I am doing a zonal statistics between a shapefile of cells around the African continent and a raster of population around the world. Both of them are in an equal area projection: World Cylindrical Equal area projection, CRS: ESRI:54034.
I manage python in a jupyter notebook which I access through miniconda prompt in Windows.
I am doing the following:
import numpy as np
import pandas as pd
import geopandas as gpd
from pyproj import CRS
import rasterio
from rasterstats import zonal_stats
from rasterio.mask import mask
Africa = gpd.read_file(data_directory + 'GridCells/ccode_GID.shp')
population = rasterio.open(pop_ag_1990)
#I do the zonal stats in the following way:
population_array, population_transform = mask(population, shapes=Africa.geometry, crop=True, nodata=np.nan)
zs1 = zonal_stats(Africa, population_array[0], affine=population_transform, stats=['sum'], nodata=np.nan)
Africa['population'] = [x['sum'] for x in zs1]
However, I received the following error:
MemoryError: Unable to allocate 1.61 TiB for an array with shape (662407, 667918) and data type float32
It is a bit strange because when I change the projection to WGS 84 EPSG:4326, the error does not appear, it works well. I have tried different solutions as restoring the kernel, closed and open the notebook, removing several files, etc. One solution that I have not tried is to increase the memory of the notebook changing the configuration as explained here: https://stackoverflow.com/questions/57948003/how-to-increase-jupyter-notebook-memory-limit. However, I work through a virtual environment, and the command "jupyter notebook" does not work for me.
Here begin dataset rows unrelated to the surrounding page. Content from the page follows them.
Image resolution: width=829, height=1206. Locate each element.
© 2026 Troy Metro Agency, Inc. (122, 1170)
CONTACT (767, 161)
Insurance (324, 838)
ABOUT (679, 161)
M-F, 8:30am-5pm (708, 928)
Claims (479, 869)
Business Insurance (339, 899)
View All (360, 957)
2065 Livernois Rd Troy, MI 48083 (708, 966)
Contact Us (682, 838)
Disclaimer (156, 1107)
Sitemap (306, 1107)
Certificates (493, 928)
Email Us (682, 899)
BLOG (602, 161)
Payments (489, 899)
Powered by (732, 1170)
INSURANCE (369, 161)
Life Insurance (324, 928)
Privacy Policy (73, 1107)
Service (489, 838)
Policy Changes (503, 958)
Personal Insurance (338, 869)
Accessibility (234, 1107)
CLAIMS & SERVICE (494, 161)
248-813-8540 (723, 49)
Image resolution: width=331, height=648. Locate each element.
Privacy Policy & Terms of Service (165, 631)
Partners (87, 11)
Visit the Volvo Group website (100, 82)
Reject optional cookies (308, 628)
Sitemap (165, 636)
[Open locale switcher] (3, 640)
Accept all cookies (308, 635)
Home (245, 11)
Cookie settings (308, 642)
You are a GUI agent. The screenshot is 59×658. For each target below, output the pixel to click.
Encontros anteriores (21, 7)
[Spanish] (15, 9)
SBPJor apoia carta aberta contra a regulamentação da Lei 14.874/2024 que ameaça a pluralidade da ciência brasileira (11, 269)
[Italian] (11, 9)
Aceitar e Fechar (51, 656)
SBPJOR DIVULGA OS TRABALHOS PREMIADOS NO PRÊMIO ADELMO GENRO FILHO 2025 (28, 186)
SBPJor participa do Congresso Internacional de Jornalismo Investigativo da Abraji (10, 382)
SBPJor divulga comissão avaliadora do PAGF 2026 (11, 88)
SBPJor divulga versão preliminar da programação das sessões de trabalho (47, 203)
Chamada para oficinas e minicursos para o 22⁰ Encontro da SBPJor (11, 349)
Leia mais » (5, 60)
Why my code does not work when I am using the cylindrical area projection? And how can I solve it?
[Edit: I add more information according to the comments I have received]
This is how I convert my shapefile in an equal area projection:
wcea_crs = CRS.from_string('esri:54034')
africa = africa.to_crs(crs=wcea_crs)
Africa.crs
<Derived Projected CRS: ESRI:54034>
Name: World_Cylindrical_Equal_Area
Axis Info [cartesian]:
- E[east]: Easting (metre)
- N[north]: Northing (metre)
Area of Use:
- name: World.
- bounds: (-180.0, -90.0, 180.0, 90.0)
Coordinate Operation:
- name: World_Cylindrical_Equal_Area
- method: Lambert Cylindrical Equal Area
Datum: World Geodetic System 1984
- Ellipsoid: WGS 84
- Prime Meridian: Greenwich
This is how I convert my raster in an equal area projection:
population = rasterio.open(population)
population.profile
{'driver': 'AAIGrid', 'dtype': 'float32', 'nodata': -9999.0, 'width': 2160, 'height': 1920, 'count': 1, 'crs': None, 'transform': Affine(0.0416666666667, 0.0, -30.0,
0.0, -0.0416666666667, 40.00000000006399), 'tiled': False}
profile = population.profile
profile.update(driver='GTiff', crs=wcea_crs)
population_array = population.read()
population_output = "{}/population.tif".format(junkpath2)
with rasterio.open(population_output, 'w', **profile) as dst:
dst.write(population_array)
population = rasterio.open(population_output)
population.profile
{'driver': 'GTiff', 'dtype': 'float32', 'nodata': -9999.0, 'width': 2160, 'height': 1920, 'count': 1, 'crs': CRS.from_wkt('PROJCS["World_Cylindrical_Equal_Area",GEOGCS["WGS 84",DATUM["WGS_1984",SPHEROID["WGS 84",6378137,298.257223563,AUTHORITY["EPSG","7030"]],AUTHORITY["EPSG","6326"]],PRIMEM["Greenwich",0],UNIT["degree",0.0174532925199433,AUTHORITY["EPSG","9122"]],AUTHORITY["EPSG","4326"]],PROJECTION["Cylindrical_Equal_Area"],PARAMETER["standard_parallel_1",0],PARAMETER["central_meridian",0],PARAMETER["false_easting",0],PARAMETER["false_northing",0],UNIT["metre",1,AUTHORITY["EPSG","9001"]],AXIS["Easting",EAST],AXIS["Northing",NORTH]]'), 'transform': Affine(0.0416666666667, 0.0, -30.0,
0.0, -0.0416666666667, 40.00000000006399), 'tiled': False, 'interleave': 'band'}
rasterstats
MemoryError
issues are typically because of projection differences. Please include details (as an edit not a comment) about the vector and raster data - particularly extent coordinates of both and raster dimensions (rows/columns/cellsize) - and how you are changing the projection (in case you are setting a CRS instead of projecting to a CRS).